* _What you should do_
Revise the entries starting at the line containing "Screen dimensions: 999x603" and ending at the line containing "the Brother DCP-J4110DW", changing "thumbnail" to "image" and leaving all else unchanged. Give back only those lines, without the pictures.

* _Working data_
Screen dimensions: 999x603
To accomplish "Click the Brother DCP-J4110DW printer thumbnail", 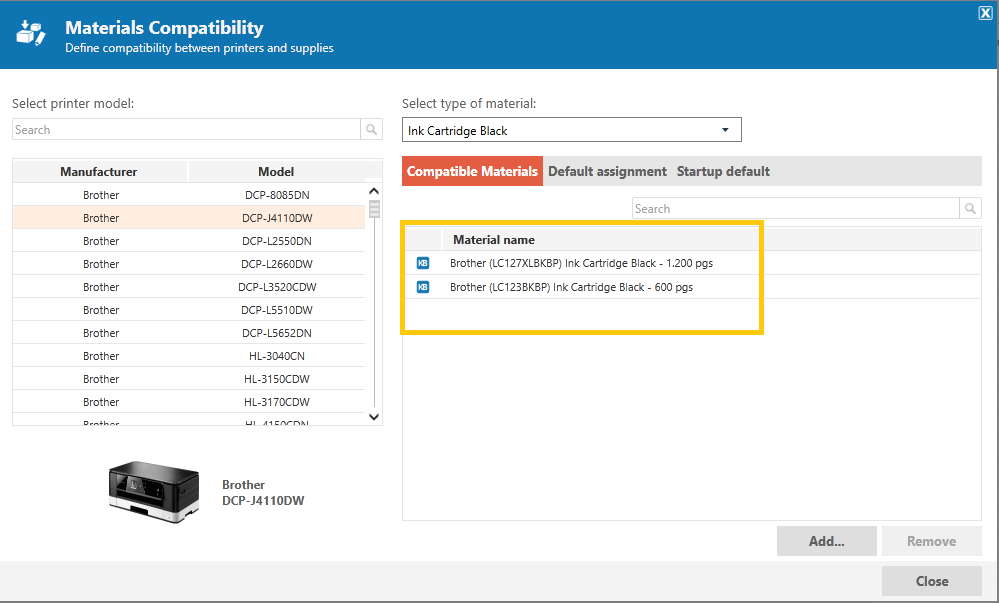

---

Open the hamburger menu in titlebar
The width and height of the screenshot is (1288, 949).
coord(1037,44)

--

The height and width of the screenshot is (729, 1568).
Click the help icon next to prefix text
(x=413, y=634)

* _Response to the task_
Screen dimensions: 999x603
To accomplish "Click the Brother DCP-J4110DW printer image", 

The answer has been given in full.